ROMANTIC COMEDY; 1hr 55min (French with subtitles)

STARRING: Daniel Auteuil, Guillaume Canet, Doria Tillier, Fanny Ardant

Street of dreams: Auteuil and Tillier

When a husband and wife have grown apart, the distance between them can seem unbridgeable. For middle-agers Victor (a reliably likeable Auteuil) and Marianne (Ardant, spitting chips), that distance is compounded by the direction they’ve each taken. She is an endlessly modern psychiatrist who resists her age, he’s a testy, out-of-work newspaper cartoonist for whom technology is an anathema. When Marianne gives up on Victor and boots him out of their apartment, he has nothing else to lose that he values and nowhere to go but back to 1974 Lyon, where at 25 he first met Marianne at café La Belle Époque.


Victor’s simulated experience comes courtesy of a film company that re-creates past events to order for a well-heeled clientele.

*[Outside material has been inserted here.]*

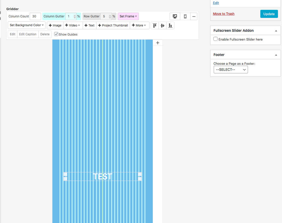Viewport: 282px width, 223px height.
Task: Add an Image element to grid
Action: [55, 25]
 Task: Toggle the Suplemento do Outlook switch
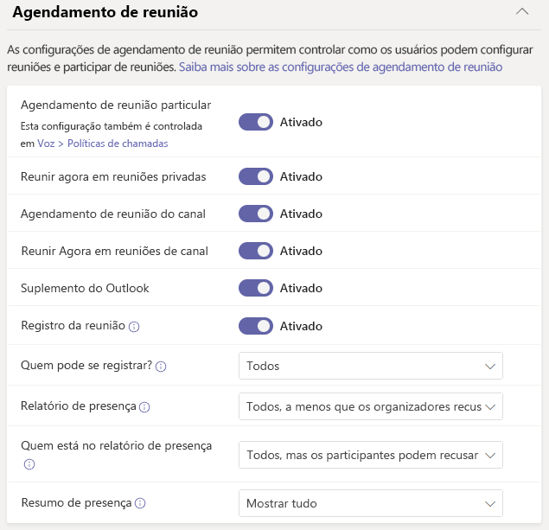256,288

It’s run with a flamboyant eye for detail by an entrepreneurial director (aptly cast actor-director Canet as Antoine) whose unrealised young life Victor turned around with the gift of a book he’d illustrated. Now, Antoine is looking to return the favour to a lost man pining for a simpler time when everything was before him.


The meeting on an affectionately reconstructed café set, between a newly spruced Victor and the saucy young actress who plays his wife-to-be (Tiller), and who also happens to be tumultuously involved with Antoine, is a coup of studied cool that blends past with present. For Victor, this resurrected history is an open sesame to a freeing new lease of life. Maybe you can’t technically go home again, but the rosily inventive way writer-director Nicolas Bedos tells it, in the loopy course of reliving what’s been lost, you can be inspired to rebuild.